Problem details:
Look through the entries below and report every line that has "computer".

□ □ □ □ □

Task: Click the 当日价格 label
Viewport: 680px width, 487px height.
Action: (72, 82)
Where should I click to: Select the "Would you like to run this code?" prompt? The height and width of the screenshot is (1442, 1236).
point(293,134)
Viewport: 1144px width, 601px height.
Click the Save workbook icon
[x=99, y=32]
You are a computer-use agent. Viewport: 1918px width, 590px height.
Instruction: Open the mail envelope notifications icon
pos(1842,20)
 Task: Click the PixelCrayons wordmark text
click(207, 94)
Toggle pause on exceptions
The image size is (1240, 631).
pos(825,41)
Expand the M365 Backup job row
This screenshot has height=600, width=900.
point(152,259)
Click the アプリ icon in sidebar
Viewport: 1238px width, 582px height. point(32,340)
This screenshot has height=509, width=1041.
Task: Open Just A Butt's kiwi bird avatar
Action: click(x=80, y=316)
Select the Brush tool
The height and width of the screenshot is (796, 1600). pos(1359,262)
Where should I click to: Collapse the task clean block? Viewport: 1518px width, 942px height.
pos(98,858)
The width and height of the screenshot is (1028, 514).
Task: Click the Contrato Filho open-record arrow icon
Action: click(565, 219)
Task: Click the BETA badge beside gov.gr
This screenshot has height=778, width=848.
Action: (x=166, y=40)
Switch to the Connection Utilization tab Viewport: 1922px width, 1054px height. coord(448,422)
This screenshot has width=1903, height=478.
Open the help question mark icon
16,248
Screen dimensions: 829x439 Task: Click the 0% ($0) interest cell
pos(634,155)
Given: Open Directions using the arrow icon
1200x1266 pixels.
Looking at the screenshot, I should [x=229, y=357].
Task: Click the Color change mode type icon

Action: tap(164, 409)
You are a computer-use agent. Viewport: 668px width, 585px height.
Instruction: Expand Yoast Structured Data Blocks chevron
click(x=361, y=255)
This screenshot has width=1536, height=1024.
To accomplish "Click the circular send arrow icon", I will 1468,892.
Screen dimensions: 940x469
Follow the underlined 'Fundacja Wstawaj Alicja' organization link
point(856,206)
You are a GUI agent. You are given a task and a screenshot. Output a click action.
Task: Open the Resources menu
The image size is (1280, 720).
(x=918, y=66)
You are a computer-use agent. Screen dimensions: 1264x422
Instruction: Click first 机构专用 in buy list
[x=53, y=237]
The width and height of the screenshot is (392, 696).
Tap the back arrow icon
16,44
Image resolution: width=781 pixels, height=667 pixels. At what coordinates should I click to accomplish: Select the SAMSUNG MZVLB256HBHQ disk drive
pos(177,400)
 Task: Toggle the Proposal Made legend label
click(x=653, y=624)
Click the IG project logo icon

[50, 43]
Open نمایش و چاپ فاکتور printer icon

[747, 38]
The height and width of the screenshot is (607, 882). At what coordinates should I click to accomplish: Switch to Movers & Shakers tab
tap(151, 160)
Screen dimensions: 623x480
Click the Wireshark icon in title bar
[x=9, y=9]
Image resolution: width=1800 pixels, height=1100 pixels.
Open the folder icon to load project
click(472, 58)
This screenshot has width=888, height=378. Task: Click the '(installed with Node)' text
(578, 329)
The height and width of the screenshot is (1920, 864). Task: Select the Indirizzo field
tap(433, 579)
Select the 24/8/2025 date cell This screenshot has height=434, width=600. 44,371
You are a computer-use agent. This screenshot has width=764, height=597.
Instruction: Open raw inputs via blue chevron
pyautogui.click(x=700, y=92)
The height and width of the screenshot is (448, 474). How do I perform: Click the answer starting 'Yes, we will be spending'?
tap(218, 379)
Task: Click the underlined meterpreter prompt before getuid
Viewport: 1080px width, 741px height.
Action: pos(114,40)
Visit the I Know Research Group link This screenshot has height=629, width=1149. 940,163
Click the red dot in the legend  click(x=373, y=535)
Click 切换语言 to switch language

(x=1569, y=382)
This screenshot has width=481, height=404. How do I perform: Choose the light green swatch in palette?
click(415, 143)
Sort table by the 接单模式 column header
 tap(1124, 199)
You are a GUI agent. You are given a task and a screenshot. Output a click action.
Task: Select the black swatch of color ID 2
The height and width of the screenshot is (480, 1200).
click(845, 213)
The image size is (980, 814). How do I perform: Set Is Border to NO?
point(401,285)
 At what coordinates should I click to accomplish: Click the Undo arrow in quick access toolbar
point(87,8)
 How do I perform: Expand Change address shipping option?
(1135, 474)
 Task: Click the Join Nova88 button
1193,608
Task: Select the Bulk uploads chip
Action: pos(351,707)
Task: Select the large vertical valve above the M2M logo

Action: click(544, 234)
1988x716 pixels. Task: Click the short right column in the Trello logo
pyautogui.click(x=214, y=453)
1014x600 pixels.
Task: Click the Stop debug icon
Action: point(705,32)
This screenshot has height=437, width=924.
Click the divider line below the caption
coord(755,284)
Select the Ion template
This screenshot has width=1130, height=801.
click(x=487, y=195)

□ □ □ □ □

The completed task:
You are a computer-use agent. Viewport: 1918px width, 590px height.
You are a computer-use agent. Viewport: 668px width, 585px height.
You are a computer-use agent. Screen dimensions: 1264x422
You are a computer-use agent. This screenshot has width=764, height=597.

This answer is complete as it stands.